We want to grow garlic, lots of garlic. And we need you to help us!
On a trip to any random grocery store in America you typically see just one variety of garlic. You know the one, it comes with two bulbs in a little plastic shrink-wrapped box. Well, as it turns out there are actually over six hundred varieties of garlic cultivated around the world today. In celebration of this incredible diversity, Slow Food St. Louis has brought over two hundred of those varieties to our fair city. In order to achieve local cultivation of so much garlic, we need the help of farmers, gardeners, schools and anyone with an interest and a soil plot.

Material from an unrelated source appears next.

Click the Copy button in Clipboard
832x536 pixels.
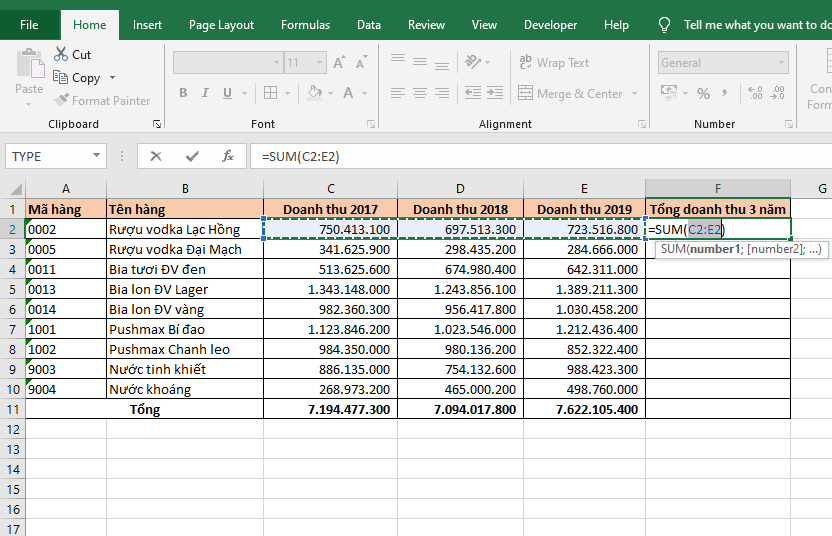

Our goals are to create a shared harvest, to expand the local biodiversity of garlic that is grown and consumed in our region, and to build the capacity for local farms to meet the garlic needs of St. Louis. Smaller growers of successful varieties will keep some garlic for themselves and share some with other growers for future annual harvests. We will work with larger- scale growers to find markets for selling garlic and build up the capacity for St. Louis to produce a higher percentage of the garlic it consumes.
In 2019, Missouri and Illinois had a very wet spring. This caused much of the garlic to fail by molding. Then it was dry for five weeks and the surviving garlic did not increase in size. Nevertheless, almost eight pounds of garlic were returned to us. In addition to the eight pounds, we purchased forty pounds of garlic from Flourish Farm and Dang Food Produce Farm.

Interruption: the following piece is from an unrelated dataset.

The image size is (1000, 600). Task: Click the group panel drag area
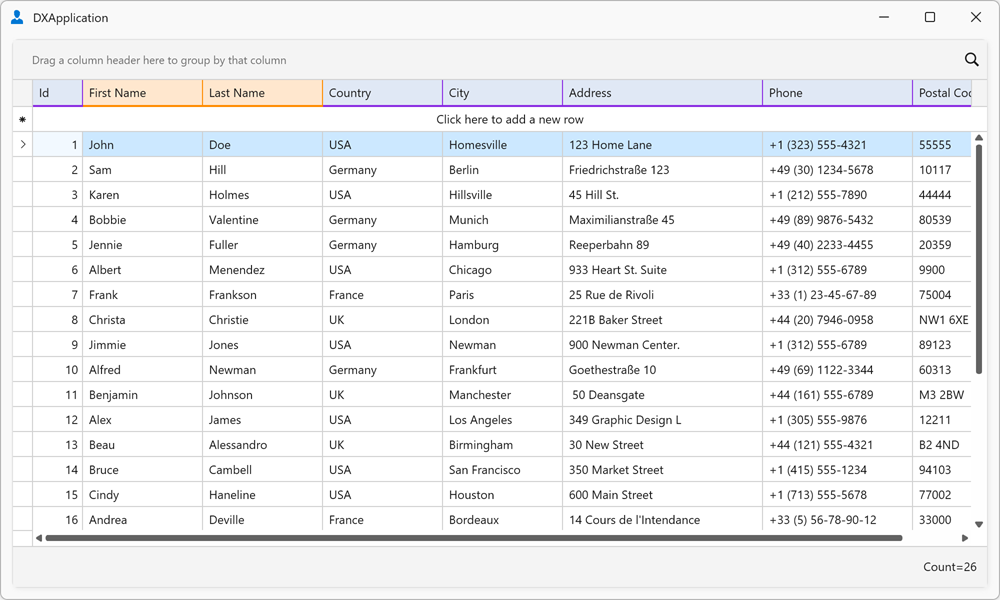[485, 60]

We passed out garlic to thirty-nine individuals, two schools and three community gardens. This year we also started a seed bank. We distributed eleven varieties of garlic to farmers Eric and Crystal Stevens (Flourish Farm in Godfrey, IL) and farmer Jason Gerhardt (Confluence Farms in North City, MO). The goal of the seed bank is to concentrate on varieties that do best in our area. This is intended to give us a steady supply of garlic each year to supply the Garlic Project.
This year, we have already passed out garlic to 90 participants. As always, the garlic is free and available to anyone who would like to grow it. We ask only that if you have a successful harvest that you return two bulbs for every bulb you are given. The Garlic Project is no longer accepting applicants as we have exhausted our supply but we will have more garlic to pass out next fall.